§ **Required actions**
1. According to the forum post about the Oris Williams F1 watch, how much did the seller first ask for it?
2. Sum up the forum post about the Oris Williams F1 watch in two sentences.
3. Print the part of the forum post about the Williams F1 watch from "Limited Edition Williams F1 does" to "F1 fall into.".

§ **Source document**
|---|

Limited Edition Williams F1 does this watch not use an ETA movement? if so, how does the oris cal 673 movement compare to the ETA oris uses on their other pieces.
i figure the chrono complication comes into play. but how does the 673 mech compare to the cal 674. i am rather new to this and would like to make a well informed purchase rather than a blind purchase like i did with my lex.
i have a great opportunity to get my hands on this particular watch and would like to get some input b4 i make the move.

if anyone can tell how far down, or up, the pecking order does the movement in the Limited Edition Williams F1 fall into.

being a LE i figure they would take extra attention to detail when putting something out. however, i see the Carlos edition it is plainly printed "Automatic base ETA with decentralised seconds display"

any feedback and a ballpark price i should come into terms with the seller would be greatly appreciated.

he originally asked for usd1500 but i saw 1 in WUS sell/buy forum for about usd1000 i figure i can come to terms for well under 1000.

|---|

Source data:
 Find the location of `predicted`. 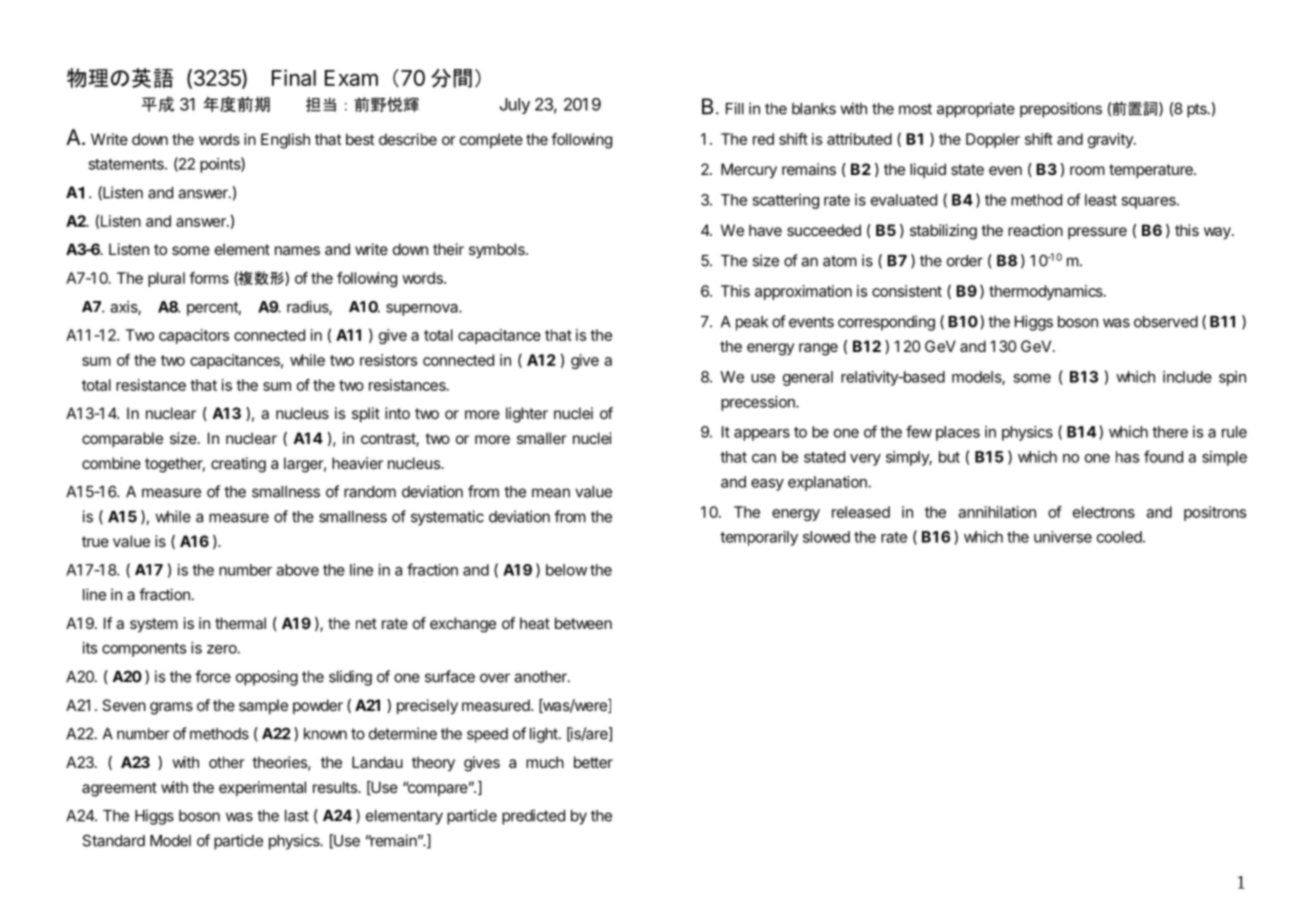

predicted is located at coordinates (533, 817).
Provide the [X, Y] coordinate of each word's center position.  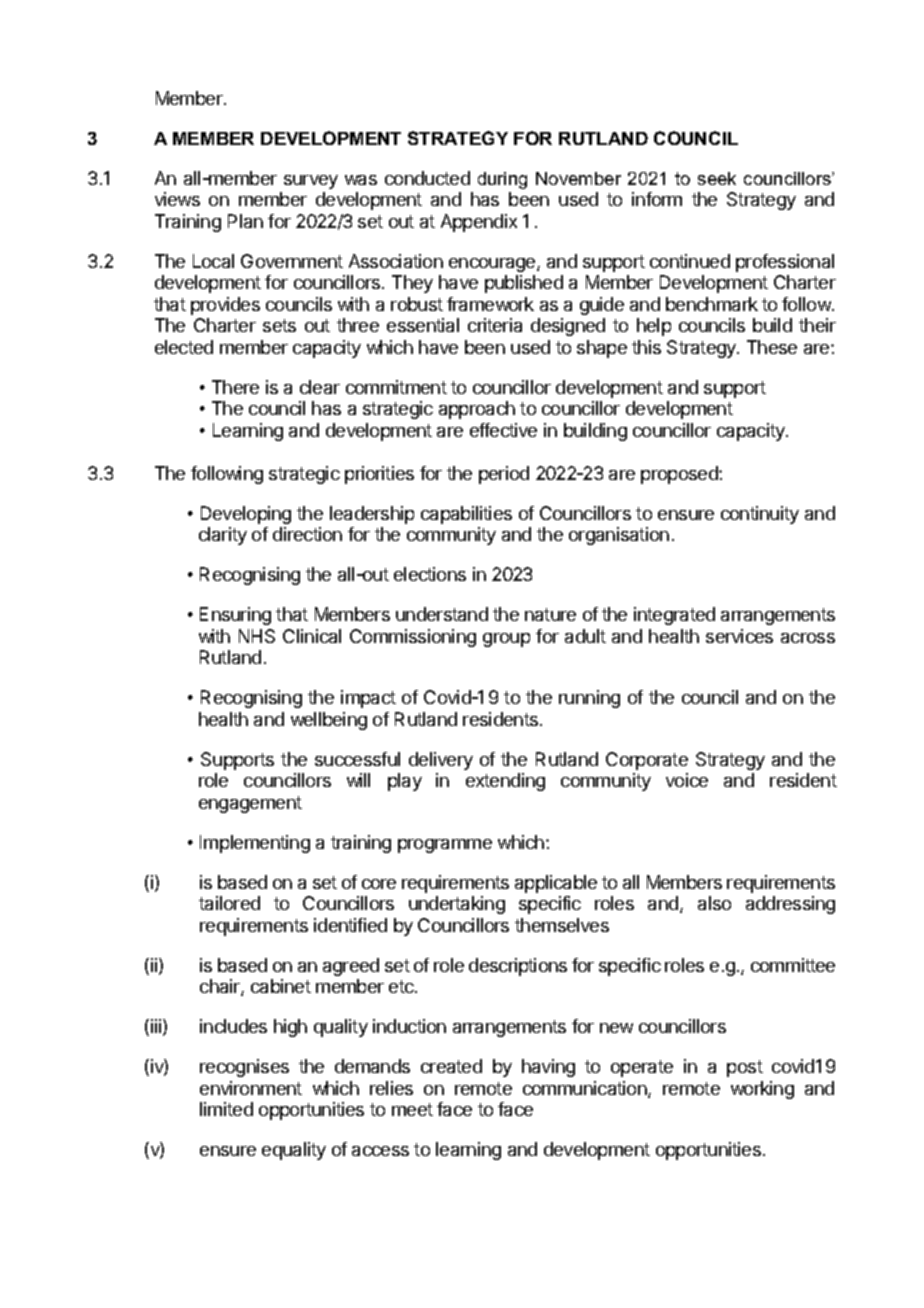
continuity [760, 515]
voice [687, 780]
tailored [229, 903]
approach [477, 410]
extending [505, 782]
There [235, 387]
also [714, 903]
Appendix [479, 223]
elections [430, 574]
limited [226, 1109]
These [772, 347]
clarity [223, 536]
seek [717, 178]
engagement [250, 804]
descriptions [518, 967]
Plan [245, 221]
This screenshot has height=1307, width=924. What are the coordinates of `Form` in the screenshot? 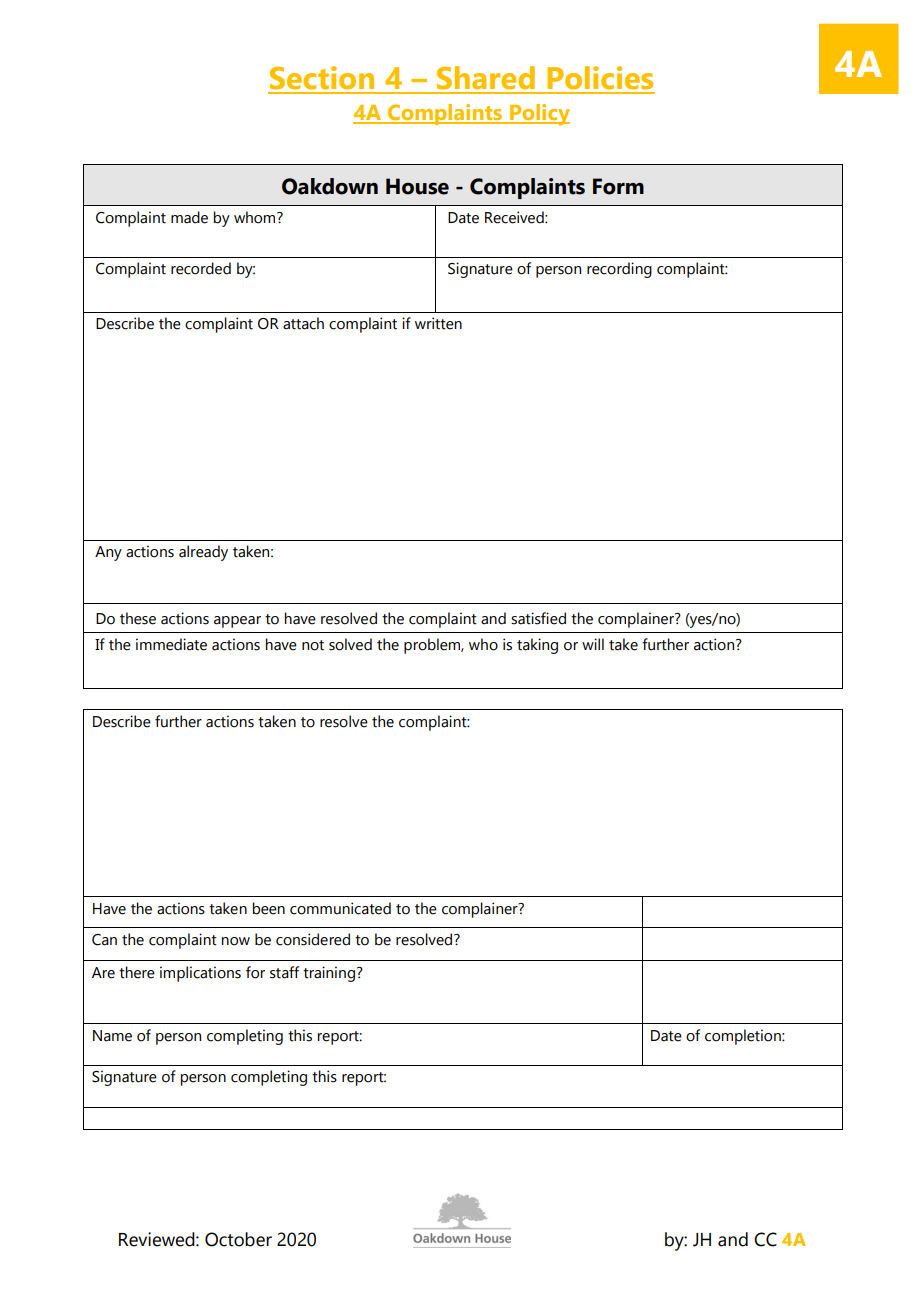 It's located at (618, 186).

|---|

§ **Outputs for the tasks**
1. The seller first asked for USD 1,500.

2. The poster, who is fairly new to watches, has a chance to buy a Limited Edition Williams F1 and asks how its Oris cal 673 movement compares with the cal 674 and with the ETA movements Oris uses in other pieces. The poster also wants feedback and a ballpark price, noting that the seller first asked USD 1,500 but one sold for about USD 1,000 on the WUS sell/buy forum.

3.
Limited Edition Williams F1 does this watch not use an ETA movement? if so, how does the oris cal 673 movement compare to the ETA oris uses on their other pieces.
i figure the chrono complication comes into play. but how does the 673 mech compare to the cal 674. i am rather new to this and would like to make a well informed purchase rather than a blind purchase like i did with my lex.
i have a great opportunity to get my hands on this particular watch and would like to get some input b4 i make the move.

if anyone can tell how far down, or up, the pecking order does the movement in the Limited Edition Williams F1 fall into.